A mente de Luciana estava a quilômetros do trabalho, local onde apenas seu corpo marcava presença, e por isso mesmo sequer ela foi capaz de perceber a aproximação que Júlio fez de sua mesa.
— Terra chamando Luciana. Será que posso contar com ela pra dar conta desse release?
A voz do chefe puxou Luciana de seus pensamentos, mas ela ainda demorou alguns segundos para se dar conta de onde estava e que precisava retornar aos afazeres rotineiros.
— C-claro, Júlio — ela achou o sorriso em algum lugar, pegando o pen drive das mãos do rapaz. — Deixa comigo.
Júlio se afastou sorrindo e Luciana imaginou que isso seria motivo de piadas do chefe mais tarde. Essas eram as desvantagens de tê-lo como chefe: nada passava despercebido de seu senso de humor. Mas não, ela não se preocuparia com isso agora, pois precisava retomar sua rotina e soltar o que lhe foi pedido.
Enquanto Luciana colocava o pen drive em seu computador, sua mente retornou ao lugar anterior, quando refletia sobre as palavras ditas por Marina dois dias atrás.
Aquele sonho parecia já tão distante de si, colocado numa gaveta tão funda onde era consumido apenas pela poeira e esquecimento.
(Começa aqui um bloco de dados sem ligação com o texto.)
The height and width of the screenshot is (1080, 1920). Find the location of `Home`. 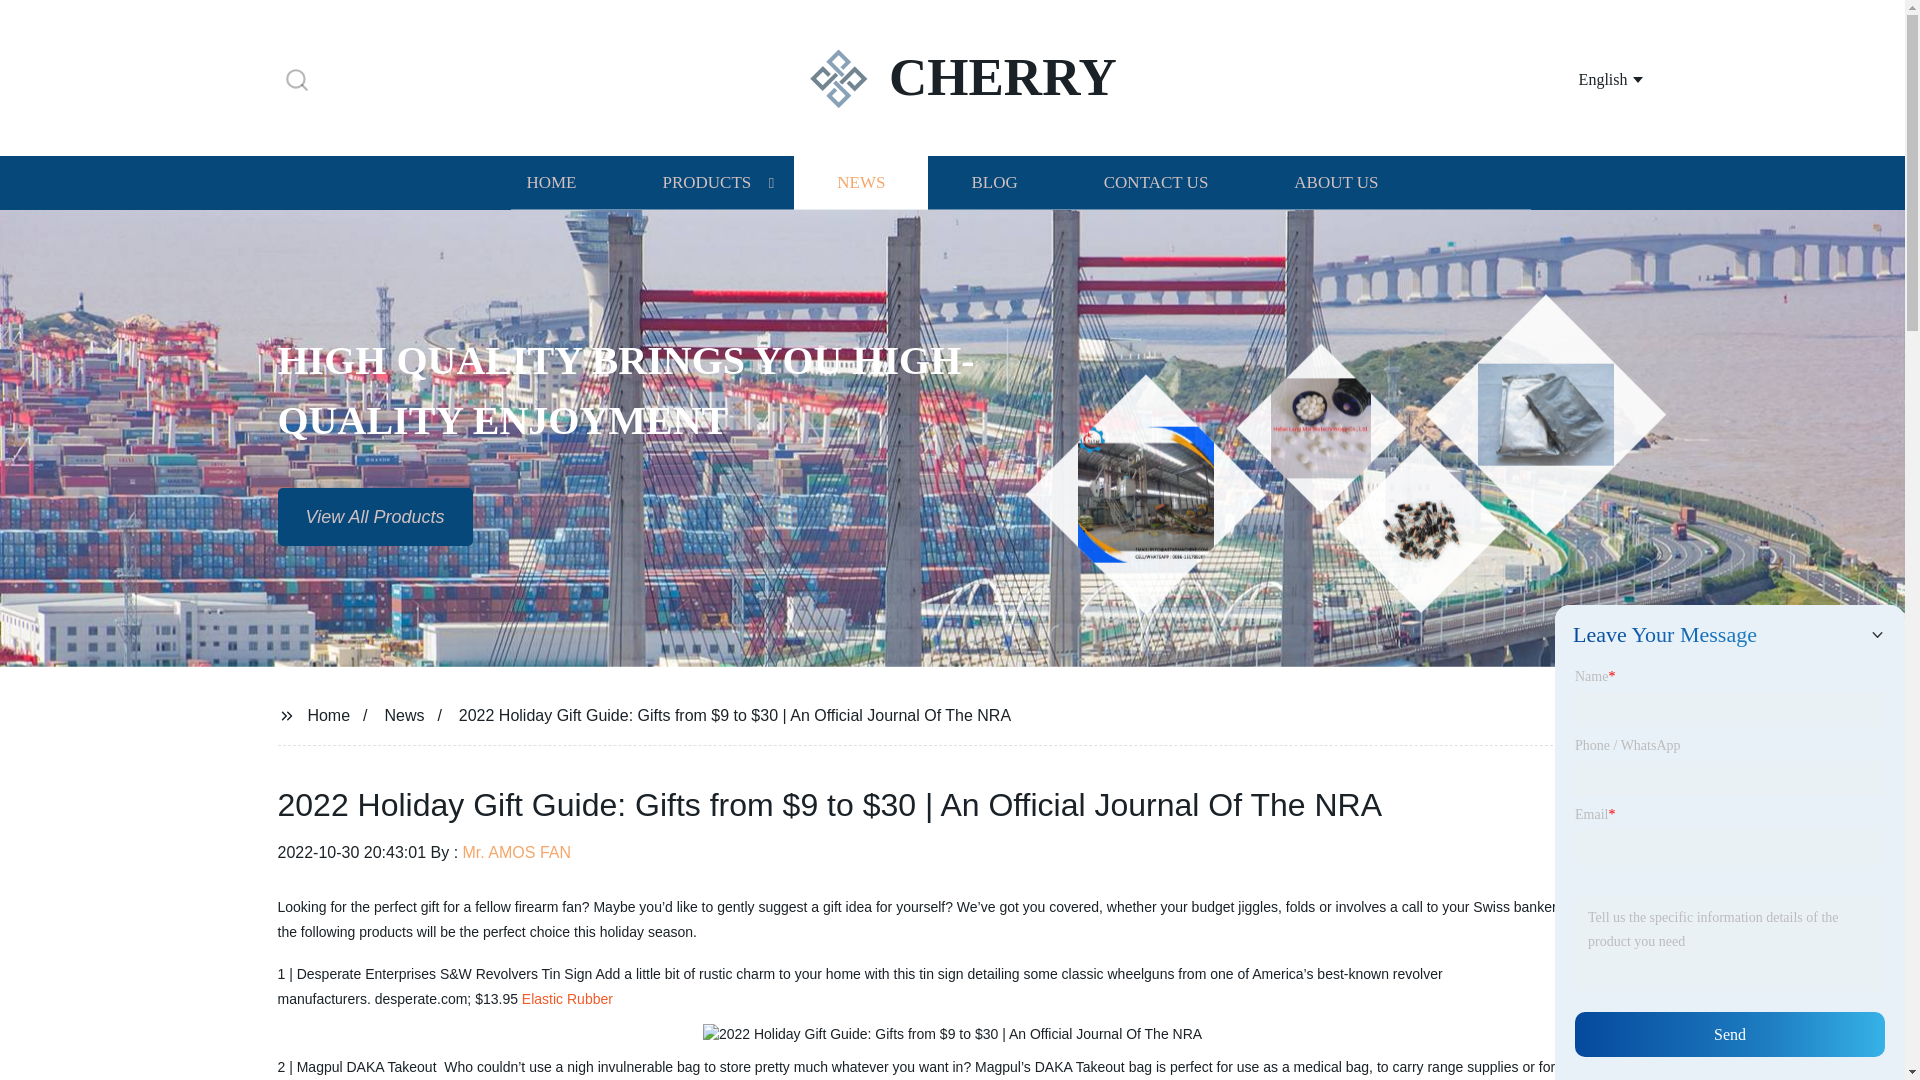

Era como se tivesse ficado preso àqueles pensamentos da infância e da adolecência; aquele tipo que preferimos esquecer quando amadurecemos, pois tem cheiro de coisa infantil e completamente incompatível com a vida adulta. E, por mais que sentisse falta de alimentar o mundo de suas doces fantasias com o dia em que lançaria sua primeira criação literária, apresentando ao mundo personagens amados de sua criação, era mais fácil dizer a si mesma que tudo mudava, inclusive as prioridades e o que deveria ser esquecido.
Mas será que deveria deixar o sonho de ser escritora para trás mesmo? Foi a recomendação de seus pais, tão insistentes que a guiaram para a faculdade de jornalismo, algo que estava razoavelmente perto (embora não perto o suficiente) do que realmente amava, algo que acabou aceitando e até gostando de fazer. Porém, mais do que isso, conformando-se e se adaptando aos fatos da vida; afinal não era isso que significava virar uma pessoa adulta?
Talvez as coisas não tivessem que ser mesmo dessa forma. Ela não tinha tentado de fato colocar o sonho em prática, sequer sabia como essas coisas funcionavam. Não faria mal pelo menos pesquisar sobre o assunto, colocando o tema em um site de busca e lendo um artigo ou outro, não é mesmo?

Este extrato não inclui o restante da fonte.